DESCRIPTION OF THE TASK: Reproduce the material from the line containing "You are a computer-use agent. This" through the line containing "Click the Recording..." as a numbered list, both of those lines included and blank lines omitted.

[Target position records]
________________________

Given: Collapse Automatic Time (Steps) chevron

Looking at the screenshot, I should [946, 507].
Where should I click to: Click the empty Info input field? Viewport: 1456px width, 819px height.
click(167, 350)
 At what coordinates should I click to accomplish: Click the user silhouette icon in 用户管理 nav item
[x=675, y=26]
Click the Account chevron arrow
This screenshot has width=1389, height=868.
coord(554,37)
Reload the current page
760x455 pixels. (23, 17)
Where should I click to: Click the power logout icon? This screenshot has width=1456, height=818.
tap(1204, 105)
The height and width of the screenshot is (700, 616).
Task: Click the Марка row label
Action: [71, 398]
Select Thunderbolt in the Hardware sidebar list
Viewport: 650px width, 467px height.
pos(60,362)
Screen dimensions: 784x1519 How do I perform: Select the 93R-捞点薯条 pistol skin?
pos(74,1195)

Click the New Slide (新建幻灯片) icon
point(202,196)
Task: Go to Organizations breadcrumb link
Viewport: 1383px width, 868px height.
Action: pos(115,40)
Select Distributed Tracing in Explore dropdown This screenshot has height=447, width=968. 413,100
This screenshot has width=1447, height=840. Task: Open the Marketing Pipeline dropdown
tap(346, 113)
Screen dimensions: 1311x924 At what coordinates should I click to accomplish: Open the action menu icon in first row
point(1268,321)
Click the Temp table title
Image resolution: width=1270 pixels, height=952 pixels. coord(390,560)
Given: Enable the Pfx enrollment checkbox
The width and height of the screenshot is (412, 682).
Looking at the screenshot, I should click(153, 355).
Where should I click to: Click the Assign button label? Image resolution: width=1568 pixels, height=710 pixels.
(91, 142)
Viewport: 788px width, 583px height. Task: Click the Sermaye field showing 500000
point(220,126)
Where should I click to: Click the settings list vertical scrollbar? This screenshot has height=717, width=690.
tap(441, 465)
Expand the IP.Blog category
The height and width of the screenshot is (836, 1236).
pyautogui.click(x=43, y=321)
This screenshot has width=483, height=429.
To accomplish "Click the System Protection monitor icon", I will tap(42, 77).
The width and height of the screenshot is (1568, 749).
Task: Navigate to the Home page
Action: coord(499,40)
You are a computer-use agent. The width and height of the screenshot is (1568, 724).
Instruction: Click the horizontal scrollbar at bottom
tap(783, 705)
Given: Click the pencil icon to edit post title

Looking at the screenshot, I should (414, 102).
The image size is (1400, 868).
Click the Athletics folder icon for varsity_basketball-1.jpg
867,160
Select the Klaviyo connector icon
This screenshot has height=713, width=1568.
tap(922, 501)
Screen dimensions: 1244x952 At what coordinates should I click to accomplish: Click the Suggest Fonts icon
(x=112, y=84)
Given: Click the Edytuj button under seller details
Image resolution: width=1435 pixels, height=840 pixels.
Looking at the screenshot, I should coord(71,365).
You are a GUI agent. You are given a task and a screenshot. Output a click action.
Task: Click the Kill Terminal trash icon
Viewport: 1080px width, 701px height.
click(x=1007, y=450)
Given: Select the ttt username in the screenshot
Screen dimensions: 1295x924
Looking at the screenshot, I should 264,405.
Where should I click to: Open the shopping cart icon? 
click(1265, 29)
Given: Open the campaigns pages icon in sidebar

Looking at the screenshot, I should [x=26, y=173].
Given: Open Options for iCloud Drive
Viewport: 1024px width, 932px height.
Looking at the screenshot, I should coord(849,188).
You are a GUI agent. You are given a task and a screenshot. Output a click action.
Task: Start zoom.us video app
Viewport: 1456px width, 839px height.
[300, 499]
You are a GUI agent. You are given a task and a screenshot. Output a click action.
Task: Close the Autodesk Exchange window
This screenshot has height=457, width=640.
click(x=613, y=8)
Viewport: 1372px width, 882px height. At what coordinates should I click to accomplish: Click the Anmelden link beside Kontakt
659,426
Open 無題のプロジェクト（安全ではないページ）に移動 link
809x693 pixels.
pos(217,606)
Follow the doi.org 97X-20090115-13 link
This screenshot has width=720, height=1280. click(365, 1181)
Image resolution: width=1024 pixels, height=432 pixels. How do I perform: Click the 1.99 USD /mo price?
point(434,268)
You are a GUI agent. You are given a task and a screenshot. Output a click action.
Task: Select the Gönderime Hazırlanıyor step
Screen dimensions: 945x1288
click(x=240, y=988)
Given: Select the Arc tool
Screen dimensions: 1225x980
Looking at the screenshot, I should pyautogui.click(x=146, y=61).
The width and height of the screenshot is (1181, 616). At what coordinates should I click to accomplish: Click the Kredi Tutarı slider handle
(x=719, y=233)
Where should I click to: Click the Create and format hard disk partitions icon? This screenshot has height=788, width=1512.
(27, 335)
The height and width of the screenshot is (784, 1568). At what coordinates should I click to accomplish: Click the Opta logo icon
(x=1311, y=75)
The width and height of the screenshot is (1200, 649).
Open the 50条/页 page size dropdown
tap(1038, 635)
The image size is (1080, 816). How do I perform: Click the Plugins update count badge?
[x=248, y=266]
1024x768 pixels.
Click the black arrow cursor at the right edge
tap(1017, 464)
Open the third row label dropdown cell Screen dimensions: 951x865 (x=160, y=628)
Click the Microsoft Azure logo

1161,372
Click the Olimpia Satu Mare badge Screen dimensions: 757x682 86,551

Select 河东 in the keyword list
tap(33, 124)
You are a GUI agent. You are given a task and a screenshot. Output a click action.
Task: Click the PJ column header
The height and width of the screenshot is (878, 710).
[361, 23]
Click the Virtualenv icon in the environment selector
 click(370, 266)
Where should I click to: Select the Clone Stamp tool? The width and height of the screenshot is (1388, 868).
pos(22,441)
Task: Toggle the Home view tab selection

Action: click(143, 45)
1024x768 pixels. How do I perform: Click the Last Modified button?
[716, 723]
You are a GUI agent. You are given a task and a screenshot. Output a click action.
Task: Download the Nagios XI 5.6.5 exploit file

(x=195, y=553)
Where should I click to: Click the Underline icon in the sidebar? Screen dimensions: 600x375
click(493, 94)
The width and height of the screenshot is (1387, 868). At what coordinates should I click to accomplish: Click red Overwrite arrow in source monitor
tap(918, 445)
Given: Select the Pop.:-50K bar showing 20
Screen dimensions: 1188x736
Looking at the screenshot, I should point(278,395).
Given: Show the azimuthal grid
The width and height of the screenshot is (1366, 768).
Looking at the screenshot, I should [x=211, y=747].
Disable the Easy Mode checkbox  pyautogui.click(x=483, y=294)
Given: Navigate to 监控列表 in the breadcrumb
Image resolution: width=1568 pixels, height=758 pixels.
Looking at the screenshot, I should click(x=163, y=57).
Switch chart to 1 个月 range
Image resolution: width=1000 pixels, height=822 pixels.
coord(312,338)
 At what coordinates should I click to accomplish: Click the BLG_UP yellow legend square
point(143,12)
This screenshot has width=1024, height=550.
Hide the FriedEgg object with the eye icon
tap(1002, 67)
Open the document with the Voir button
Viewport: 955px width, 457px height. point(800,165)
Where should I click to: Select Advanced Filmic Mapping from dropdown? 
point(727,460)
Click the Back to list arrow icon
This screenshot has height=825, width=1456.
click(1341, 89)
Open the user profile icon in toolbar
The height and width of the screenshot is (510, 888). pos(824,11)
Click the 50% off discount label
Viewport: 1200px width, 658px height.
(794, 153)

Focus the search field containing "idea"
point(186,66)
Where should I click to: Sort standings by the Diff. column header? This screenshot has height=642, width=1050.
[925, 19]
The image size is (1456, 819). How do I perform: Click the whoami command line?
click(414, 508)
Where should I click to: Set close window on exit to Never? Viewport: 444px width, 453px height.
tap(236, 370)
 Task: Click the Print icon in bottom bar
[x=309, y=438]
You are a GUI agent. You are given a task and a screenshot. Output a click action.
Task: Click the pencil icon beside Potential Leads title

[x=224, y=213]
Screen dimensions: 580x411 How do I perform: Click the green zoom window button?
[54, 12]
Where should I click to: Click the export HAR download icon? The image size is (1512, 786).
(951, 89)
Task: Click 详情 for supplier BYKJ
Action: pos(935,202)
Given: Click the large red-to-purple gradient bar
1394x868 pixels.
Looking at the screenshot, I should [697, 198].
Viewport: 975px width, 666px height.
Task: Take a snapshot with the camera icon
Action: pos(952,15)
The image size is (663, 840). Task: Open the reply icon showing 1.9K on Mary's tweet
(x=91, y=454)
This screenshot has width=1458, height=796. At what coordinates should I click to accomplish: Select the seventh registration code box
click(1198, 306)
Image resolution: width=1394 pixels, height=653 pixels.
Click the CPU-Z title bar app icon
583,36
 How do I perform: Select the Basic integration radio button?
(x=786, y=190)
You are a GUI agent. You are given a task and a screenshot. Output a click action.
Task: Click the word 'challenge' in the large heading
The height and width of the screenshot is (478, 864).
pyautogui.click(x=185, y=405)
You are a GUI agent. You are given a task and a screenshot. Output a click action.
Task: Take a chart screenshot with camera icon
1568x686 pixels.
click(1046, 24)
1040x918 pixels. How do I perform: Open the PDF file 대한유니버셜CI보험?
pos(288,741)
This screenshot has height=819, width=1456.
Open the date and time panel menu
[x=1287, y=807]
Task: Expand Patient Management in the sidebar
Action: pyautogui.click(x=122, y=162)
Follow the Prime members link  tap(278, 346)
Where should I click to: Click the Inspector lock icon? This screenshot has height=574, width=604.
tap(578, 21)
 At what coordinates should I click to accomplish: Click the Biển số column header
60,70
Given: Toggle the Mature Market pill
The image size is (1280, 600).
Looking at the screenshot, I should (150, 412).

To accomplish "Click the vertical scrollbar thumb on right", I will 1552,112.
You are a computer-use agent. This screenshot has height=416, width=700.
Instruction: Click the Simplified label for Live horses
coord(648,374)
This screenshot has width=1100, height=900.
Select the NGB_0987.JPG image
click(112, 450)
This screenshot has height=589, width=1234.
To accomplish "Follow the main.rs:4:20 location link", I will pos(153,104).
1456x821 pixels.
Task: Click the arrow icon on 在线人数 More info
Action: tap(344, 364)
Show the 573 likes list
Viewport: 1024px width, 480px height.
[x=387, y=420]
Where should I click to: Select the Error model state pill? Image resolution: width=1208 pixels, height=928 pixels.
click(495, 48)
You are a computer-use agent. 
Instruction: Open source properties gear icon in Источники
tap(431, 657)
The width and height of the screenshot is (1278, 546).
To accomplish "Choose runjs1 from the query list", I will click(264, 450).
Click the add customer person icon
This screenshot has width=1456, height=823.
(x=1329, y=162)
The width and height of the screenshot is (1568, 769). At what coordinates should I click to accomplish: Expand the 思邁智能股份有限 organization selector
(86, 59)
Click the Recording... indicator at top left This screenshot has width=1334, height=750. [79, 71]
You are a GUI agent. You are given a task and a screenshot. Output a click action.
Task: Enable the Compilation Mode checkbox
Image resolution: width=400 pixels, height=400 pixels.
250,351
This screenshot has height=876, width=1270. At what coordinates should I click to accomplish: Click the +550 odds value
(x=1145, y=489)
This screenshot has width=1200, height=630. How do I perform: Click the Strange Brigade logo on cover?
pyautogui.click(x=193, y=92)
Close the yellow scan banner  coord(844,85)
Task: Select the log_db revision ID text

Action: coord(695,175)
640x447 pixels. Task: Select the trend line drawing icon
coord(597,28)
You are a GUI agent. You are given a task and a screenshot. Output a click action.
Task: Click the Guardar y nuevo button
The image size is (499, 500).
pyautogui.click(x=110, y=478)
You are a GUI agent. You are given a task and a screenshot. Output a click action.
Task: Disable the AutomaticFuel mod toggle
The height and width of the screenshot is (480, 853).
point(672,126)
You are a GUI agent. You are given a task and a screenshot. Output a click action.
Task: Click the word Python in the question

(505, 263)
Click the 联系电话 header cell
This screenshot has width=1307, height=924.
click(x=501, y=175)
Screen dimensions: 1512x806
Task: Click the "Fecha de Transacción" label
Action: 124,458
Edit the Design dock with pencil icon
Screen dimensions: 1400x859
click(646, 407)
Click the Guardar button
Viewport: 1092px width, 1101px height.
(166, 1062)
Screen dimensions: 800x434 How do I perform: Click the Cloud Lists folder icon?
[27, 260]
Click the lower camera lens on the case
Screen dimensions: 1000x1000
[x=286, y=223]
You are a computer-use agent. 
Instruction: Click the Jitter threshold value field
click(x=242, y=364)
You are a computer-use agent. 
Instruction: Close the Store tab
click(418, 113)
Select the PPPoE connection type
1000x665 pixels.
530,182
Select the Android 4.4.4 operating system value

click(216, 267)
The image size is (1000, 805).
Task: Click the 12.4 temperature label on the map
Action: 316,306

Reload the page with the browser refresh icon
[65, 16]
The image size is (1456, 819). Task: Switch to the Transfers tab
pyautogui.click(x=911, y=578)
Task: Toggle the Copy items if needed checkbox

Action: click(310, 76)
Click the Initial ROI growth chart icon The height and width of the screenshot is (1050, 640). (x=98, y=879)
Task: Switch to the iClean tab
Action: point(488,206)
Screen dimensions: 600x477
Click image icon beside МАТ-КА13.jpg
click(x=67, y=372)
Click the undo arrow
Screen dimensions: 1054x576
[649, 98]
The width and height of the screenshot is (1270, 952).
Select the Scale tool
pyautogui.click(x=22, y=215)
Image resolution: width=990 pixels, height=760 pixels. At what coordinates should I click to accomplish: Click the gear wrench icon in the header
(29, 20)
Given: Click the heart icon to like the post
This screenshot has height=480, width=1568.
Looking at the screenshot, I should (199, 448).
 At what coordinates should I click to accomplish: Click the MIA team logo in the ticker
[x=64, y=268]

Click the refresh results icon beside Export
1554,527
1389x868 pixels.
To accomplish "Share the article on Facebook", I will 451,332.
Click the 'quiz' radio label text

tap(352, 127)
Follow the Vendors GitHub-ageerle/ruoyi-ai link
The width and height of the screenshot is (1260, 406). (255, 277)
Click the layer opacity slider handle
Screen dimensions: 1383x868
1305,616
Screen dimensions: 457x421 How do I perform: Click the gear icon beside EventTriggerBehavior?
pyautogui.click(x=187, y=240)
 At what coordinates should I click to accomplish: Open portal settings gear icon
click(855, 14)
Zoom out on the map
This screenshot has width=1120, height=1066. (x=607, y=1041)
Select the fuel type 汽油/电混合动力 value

________________________

COMPLETE OUTPUT:
1. You are a computer-use agent. This screenshot has height=416, width=700.
2. Instruction: Click the Simplified label for Live horses
3. coord(648,374)
4. This screenshot has width=1100, height=900.
5. Select the NGB_0987.JPG image
6. click(112, 450)
7. This screenshot has height=589, width=1234.
8. To accomplish "Follow the main.rs:4:20 location link", I will pos(153,104).
9. 1456x821 pixels.
10. Task: Click the arrow icon on 在线人数 More info
11. Action: tap(344, 364)
12. Show the 573 likes list
13. Viewport: 1024px width, 480px height.
14. [x=387, y=420]
15. Where should I click to: Select the Error model state pill? Image resolution: width=1208 pixels, height=928 pixels.
16. click(495, 48)
17. You are a computer-use agent. 
18. Instruction: Open source properties gear icon in Источники
19. tap(431, 657)
20. The width and height of the screenshot is (1278, 546).
21. To accomplish "Choose runjs1 from the query list", I will click(264, 450).
22. Click the add customer person icon
23. This screenshot has width=1456, height=823.
24. (x=1329, y=162)
25. The width and height of the screenshot is (1568, 769). At what coordinates should I click to accomplish: Expand the 思邁智能股份有限 organization selector
26. (86, 59)
27. Click the Recording... indicator at top left This screenshot has width=1334, height=750. [79, 71]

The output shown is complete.